1. **Continue training** - 11% relative improvement in 48k steps is solid progress. Most languages are still improving.
2. **Investigate Punjabi regression** - Could be data distribution, LR schedule, or catastrophic forgetting. Consider adding more Punjabi data.
3. **Dravidian languages need more data** - Tamil/Malayalam/Kannada are the weakest. Their agglutinative morphology makes them harder; more training data + CER-focused loss weighting could help.
4. **Assamese plateau** - Only 1.8% relative improvement suggests the model is struggling.
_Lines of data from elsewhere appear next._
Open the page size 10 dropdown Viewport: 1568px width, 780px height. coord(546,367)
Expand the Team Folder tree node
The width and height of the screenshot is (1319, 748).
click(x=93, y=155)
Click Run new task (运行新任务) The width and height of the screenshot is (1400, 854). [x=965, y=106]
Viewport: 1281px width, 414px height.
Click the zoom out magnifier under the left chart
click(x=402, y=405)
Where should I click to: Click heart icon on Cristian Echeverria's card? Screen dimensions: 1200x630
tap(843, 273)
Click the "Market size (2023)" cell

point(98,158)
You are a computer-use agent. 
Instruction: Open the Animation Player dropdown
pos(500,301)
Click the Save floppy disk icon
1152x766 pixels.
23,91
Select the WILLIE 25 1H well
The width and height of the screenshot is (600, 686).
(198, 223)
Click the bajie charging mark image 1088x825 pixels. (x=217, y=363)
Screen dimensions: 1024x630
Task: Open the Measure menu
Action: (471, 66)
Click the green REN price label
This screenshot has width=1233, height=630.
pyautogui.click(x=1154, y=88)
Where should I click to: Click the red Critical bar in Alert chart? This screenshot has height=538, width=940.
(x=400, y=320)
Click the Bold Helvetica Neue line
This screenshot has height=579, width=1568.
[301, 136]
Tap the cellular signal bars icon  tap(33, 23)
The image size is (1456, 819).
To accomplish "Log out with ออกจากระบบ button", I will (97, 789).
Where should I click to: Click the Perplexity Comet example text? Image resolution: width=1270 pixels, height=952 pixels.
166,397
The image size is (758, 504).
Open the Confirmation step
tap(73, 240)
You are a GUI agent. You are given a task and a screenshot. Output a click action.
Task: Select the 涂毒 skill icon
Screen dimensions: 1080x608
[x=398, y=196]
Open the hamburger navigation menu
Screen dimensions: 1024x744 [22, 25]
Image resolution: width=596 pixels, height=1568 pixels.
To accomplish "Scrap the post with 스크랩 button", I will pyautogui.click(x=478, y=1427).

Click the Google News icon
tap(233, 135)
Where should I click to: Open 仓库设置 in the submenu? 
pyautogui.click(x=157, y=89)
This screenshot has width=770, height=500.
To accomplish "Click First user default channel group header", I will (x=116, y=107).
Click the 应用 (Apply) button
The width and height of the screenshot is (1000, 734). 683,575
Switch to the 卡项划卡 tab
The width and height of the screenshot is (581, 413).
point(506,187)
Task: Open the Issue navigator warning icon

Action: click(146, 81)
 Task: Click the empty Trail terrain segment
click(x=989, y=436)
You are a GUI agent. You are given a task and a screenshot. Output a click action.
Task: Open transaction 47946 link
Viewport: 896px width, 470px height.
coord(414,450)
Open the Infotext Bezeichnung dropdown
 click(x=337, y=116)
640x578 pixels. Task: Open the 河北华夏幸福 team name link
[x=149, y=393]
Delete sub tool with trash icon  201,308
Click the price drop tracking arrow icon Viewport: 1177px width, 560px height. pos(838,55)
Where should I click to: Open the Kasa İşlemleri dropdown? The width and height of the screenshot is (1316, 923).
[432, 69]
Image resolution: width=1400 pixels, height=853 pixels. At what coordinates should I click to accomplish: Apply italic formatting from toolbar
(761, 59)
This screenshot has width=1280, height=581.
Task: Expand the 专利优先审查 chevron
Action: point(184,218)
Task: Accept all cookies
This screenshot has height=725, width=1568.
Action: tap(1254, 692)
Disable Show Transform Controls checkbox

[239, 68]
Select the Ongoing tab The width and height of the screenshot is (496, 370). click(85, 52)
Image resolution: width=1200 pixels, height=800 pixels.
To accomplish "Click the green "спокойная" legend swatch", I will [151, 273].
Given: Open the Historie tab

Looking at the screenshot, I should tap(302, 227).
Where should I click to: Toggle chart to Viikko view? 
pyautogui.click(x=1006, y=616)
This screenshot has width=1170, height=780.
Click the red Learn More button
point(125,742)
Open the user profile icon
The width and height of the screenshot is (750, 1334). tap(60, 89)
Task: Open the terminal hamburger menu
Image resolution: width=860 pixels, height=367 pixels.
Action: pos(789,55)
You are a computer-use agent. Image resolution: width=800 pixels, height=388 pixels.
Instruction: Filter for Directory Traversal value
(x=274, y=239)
Assamese has the least training data (from IndicVoices vs Kathbath for others); data quantity may be the bottleneck.
5. **Next checkpoint eval** - Run again at ~120k-150k steps to see if Punjabi regression persists and whether Tier 3/4 languages continue improving.

---

### RTF (Real-Time Factor)

| Checkpoint | Inference Time | Audio Duration | RTF |
|------------|---------------|----------------|-----|
| ckpt-24000 | 2472.6s | 40354s | 0.0613 |
| ckpt-72000 | ~2500s | 40354s | ~0.062 |

Both checkpoints run at ~16x real-time on single GPU with batch_size=16, which is good for evaluation throughput.